Née en 1950 à Boulogne-Billancourt, Laurence Cossé grandit dans une famille illustre : fille d’un officier de marine, elle est également la petite-nièce d’Antoine de Saint-Exupéry. Son parcours professionnel débute dans le journalisme, où elle travaille comme critique littéraire pour Le Quotidien de Paris. Elle devient ensuite productrice-déléguée à France Culture, réalisant notamment des entretiens avec des figures majeures de la culture comme Jorge Luis Borges et Andreï Tarkovski.

Son œuvre littéraire, principalement publiée chez Gallimard, comprend une douzaine de romans qui interrogent les mécanismes du pouvoir et leurs implications morales.
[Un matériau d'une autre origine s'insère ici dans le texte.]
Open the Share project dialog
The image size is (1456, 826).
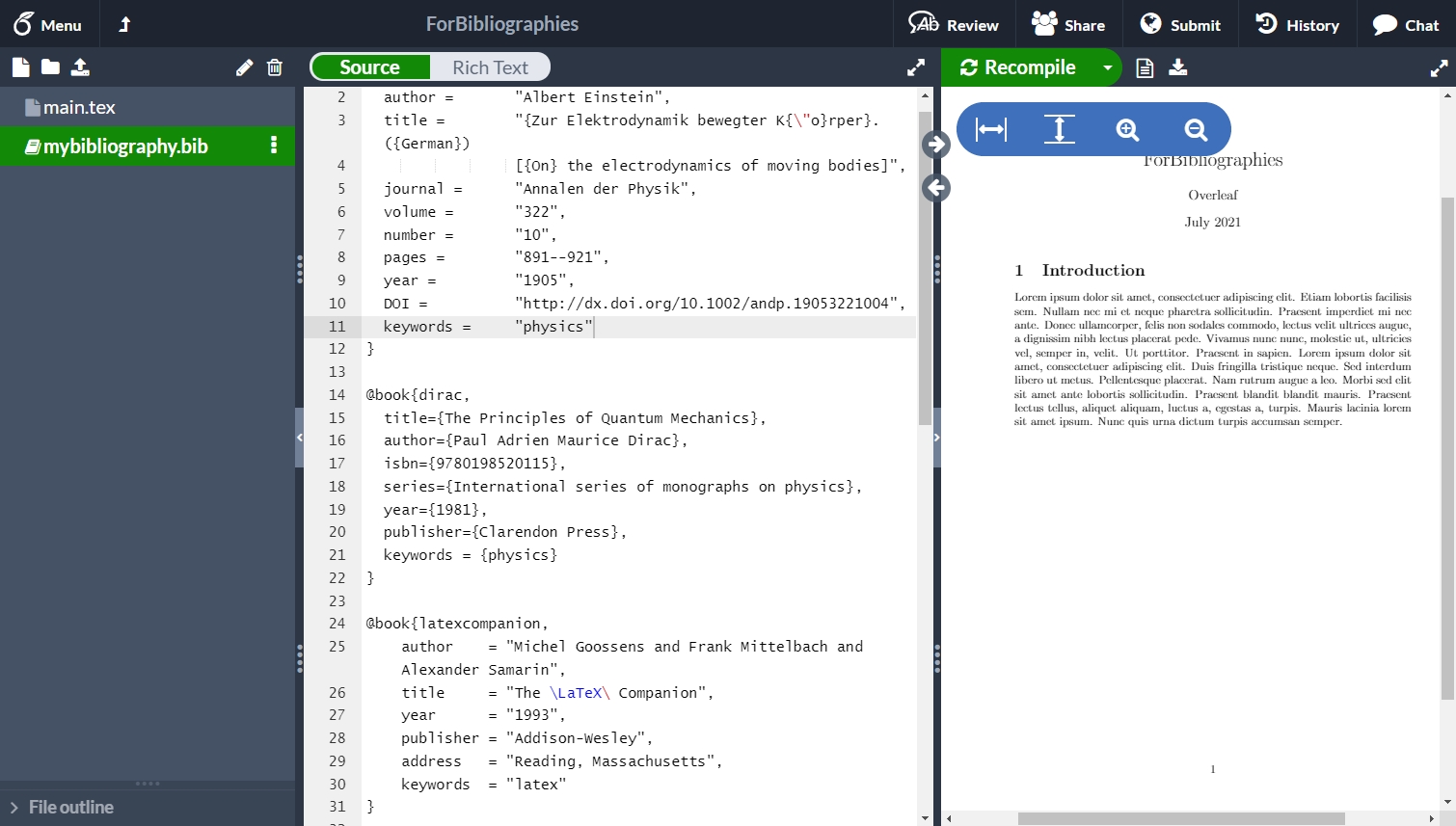click(x=1068, y=25)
Parmi ses œuvres notables figurent « Le coin du voile » (1996), « Au Bon Roman » (2009), et plus récemment « La Grande Arche » (2016), qui retrace l’histoire de la construction du célèbre monument parisien.

Son talent est reconnu par de nombreuses distinctions, dont le Grand prix de littérature de l’Académie française en 2015 pour l’ensemble de son œuvre. Elle est également Chevalier de l’Ordre des arts et des lettres. Outre ses romans, Laurence Cossé s’illustre aussi dans le théâtre, avec notamment « La Terre des folles », une pièce créée à Bruxelles en 2005 et adaptée en oratorio.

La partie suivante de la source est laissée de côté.